Aquarium

Elle est bouleversée car il l'a « déjà » remplacée. Sortaient-ils toujours ensemble ? Il semblerait que non — ou peut-être que oui, je ne sais plus. D'habitude champion des occurrences léandriennes, j'ai perdu ce compte depuis bien longtemps... Combien de fois se sont-ils quittés puis remis en couple ? Sept fois ? Huit fois ? Je suppose que le calcul dépend en grande partie de ce que l'on entend par « se quitter » et « se remettre en couple »... Combien de fois a-t-elle placé des échéances, lancé des ultimatums ? Là encore, le comptage s'avère des plus complexes.

De toute façon, il lui avait promis qu'il l'informerait de tout changement de situation. Il ne l'a pas fait : c'est un menteur, un sale menteur, un putain de menteur. Il faut qu'il paie, le salaud, qu'il ressente la douleur qu'il m'a causée... Car elle ne sera satisfaite que le jour où il percevra réellement, au plus profond de son être, tout le mal qu'il lui a fait. Mais est-ce seulement possible ?

Elle se sent seule, et surtout lésée : qui était aux petits soins lorsque tout allait de travers ? Et qui était aux abonnés absents quand tout allait bien ? Et maintenant cette fille, qui n'a rien fait, qui ne le connaît pas, va se balader en rue avec lui sans rien connaître de notre histoire commune ? Il faut qu'elle sache !

De mon côté, petit connard fataliste devant l'éternel, croyant dur comme fer qu'on ne change pas les gens — ne voulant de toute façon pas les changer — et qu'une relation, quelle qu'elle soit, ne se base pas sur ce genre de don de soi oblique (voire totalement vertical), combien de fois ne lui ai-je pas répété qu'il fallait tout laisser tomber et bâtir autre chose avec quelqu'un de plus stable ? Là encore, le compte se perd dans la brume... Mais je sais très bien — je ne suis pas complètement idiot — que je ne sers ici que de piètre béquille et que je ne suis absolument pas là pour donner des conseils, qui ne seront de toute façon jamais suivis.
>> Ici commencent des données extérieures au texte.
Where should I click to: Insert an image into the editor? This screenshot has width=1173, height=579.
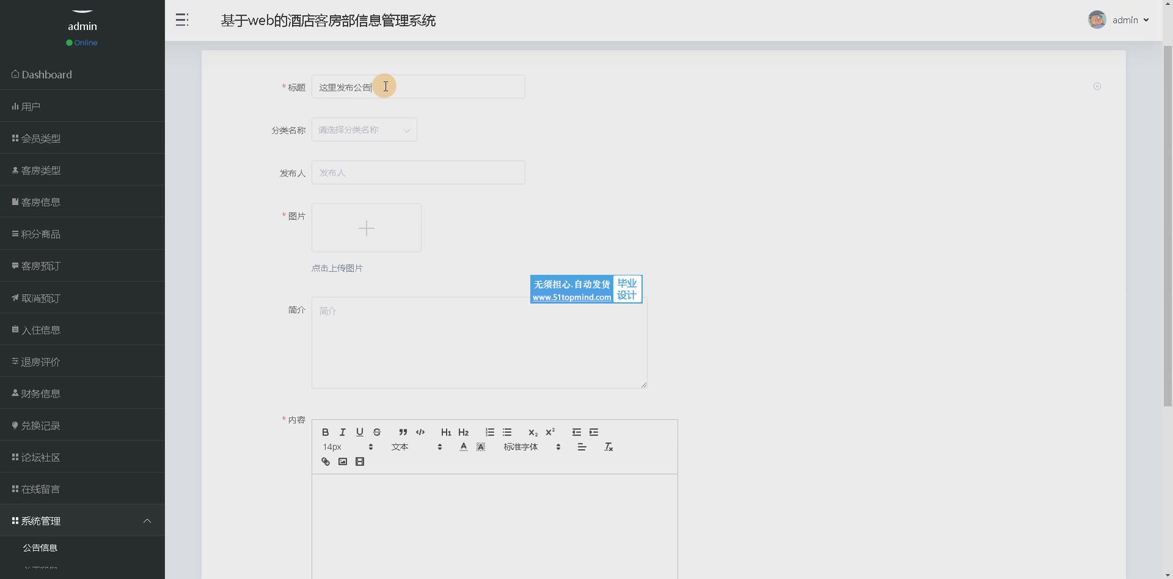343,462
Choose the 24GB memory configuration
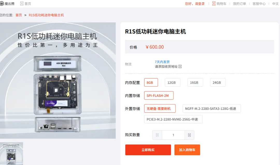Viewport: 280px width, 165px height. tap(218, 83)
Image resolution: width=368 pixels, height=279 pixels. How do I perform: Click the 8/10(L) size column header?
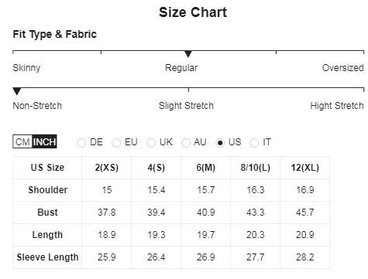pyautogui.click(x=256, y=168)
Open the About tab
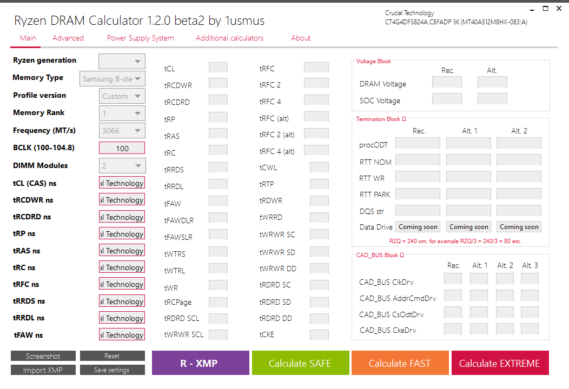This screenshot has height=389, width=569. [301, 38]
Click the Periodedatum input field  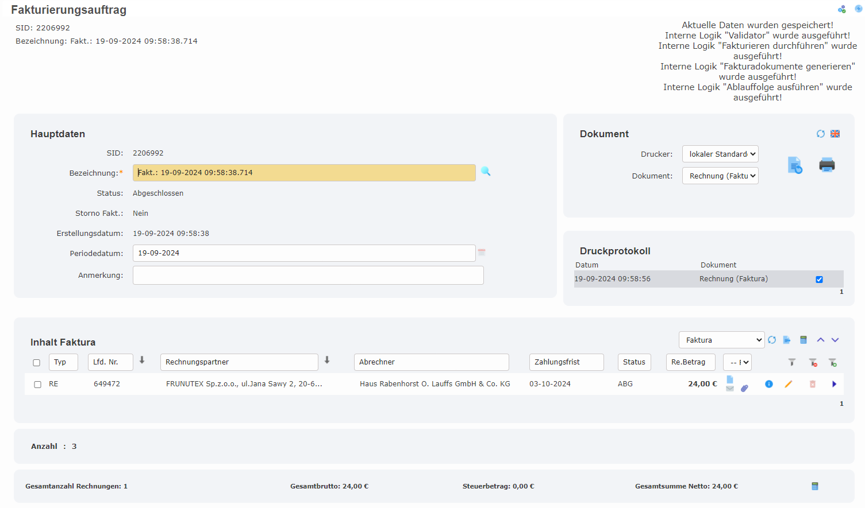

Mon amie est bornée : elle ne se fera une raison qu'après de nombreux mois de douleurs, vives, lancinantes puis enfin endormies, comme ce fut déjà le cas avec le docteur... et avec d'autres.

J'ai l'impression d'assister, encore et encore, à la même répétition théâtrale : celle des mêmes couacs au sein de la même représentation ; celle aussi des mêmes jeux entre des représentations différentes. Toujours cette tendance à accourir vers l'autre au moindre appel, à jouer les protectrices, dans un rapport qui se pratique principalement à sens unique : elle donne beaucoup, mais ne reçoit guère. Un peu comme ce parent qui, chaque matin, prépare les tartines de son gamin sans jamais rien demander en retour. Le parent est habitué, l'enfant aussi, et c'est ainsi que se déroule la pièce... Sauf que nous ne sommes plus des enfants.

(Dans mon aquarium, nagent les mêmes petits poissons aux grandes aspirations. Nous sommes des littéraires. Nous avons tous une idée très précise de ce que nous voulons. Les romans, les poèmes et les grandes biographies ont dessiné dans les circonvolutions de notre turbulent cerveau une vision impossible des grandes amours et des grands destins. Nous voulons quelque chose de magnifique, s'il vous plaît ! Et nous n'arrêtons pas de projeter, de projeter, de projeter, encore et toujours, putain de bordel de merde...)

Ce soir, Andrew et moi, un rien nostalgiques sans doute, avons discuté des paysages de World of Warcraft pendant que, silencieuse, elle cherchait le nom de la nouvelle élue sur mon/son ordinateur... Une recherche méticuleuse dont elle seule a le secret, mais qui ce soir n'a pas du tout abouti. Sa traque est obsessionnelle et je ne la comprendrai jamais. — Là où je m'effacerais dans le plus grand silence, elle cherche, fouine, envoie des messages, des messages, encore des messages...

Et puis, elle finit par s'en aller de la Maison du Peuple, sans dire grand-chose. Forcément, la suite de la discussion tournera autour du même sujet. Forcément, sa déprime aura un effet sur mon — notre ? — moral. Je voudrais un jour démolir cette carapace qui m'entoure depuis bien trop d'années, mais ce n'est sans doute pas le bon moment : il faudrait avant tout qu'il y ait beaucoup plus de bonheur autour de moi (et c'est apparemment très loin d'être gagné).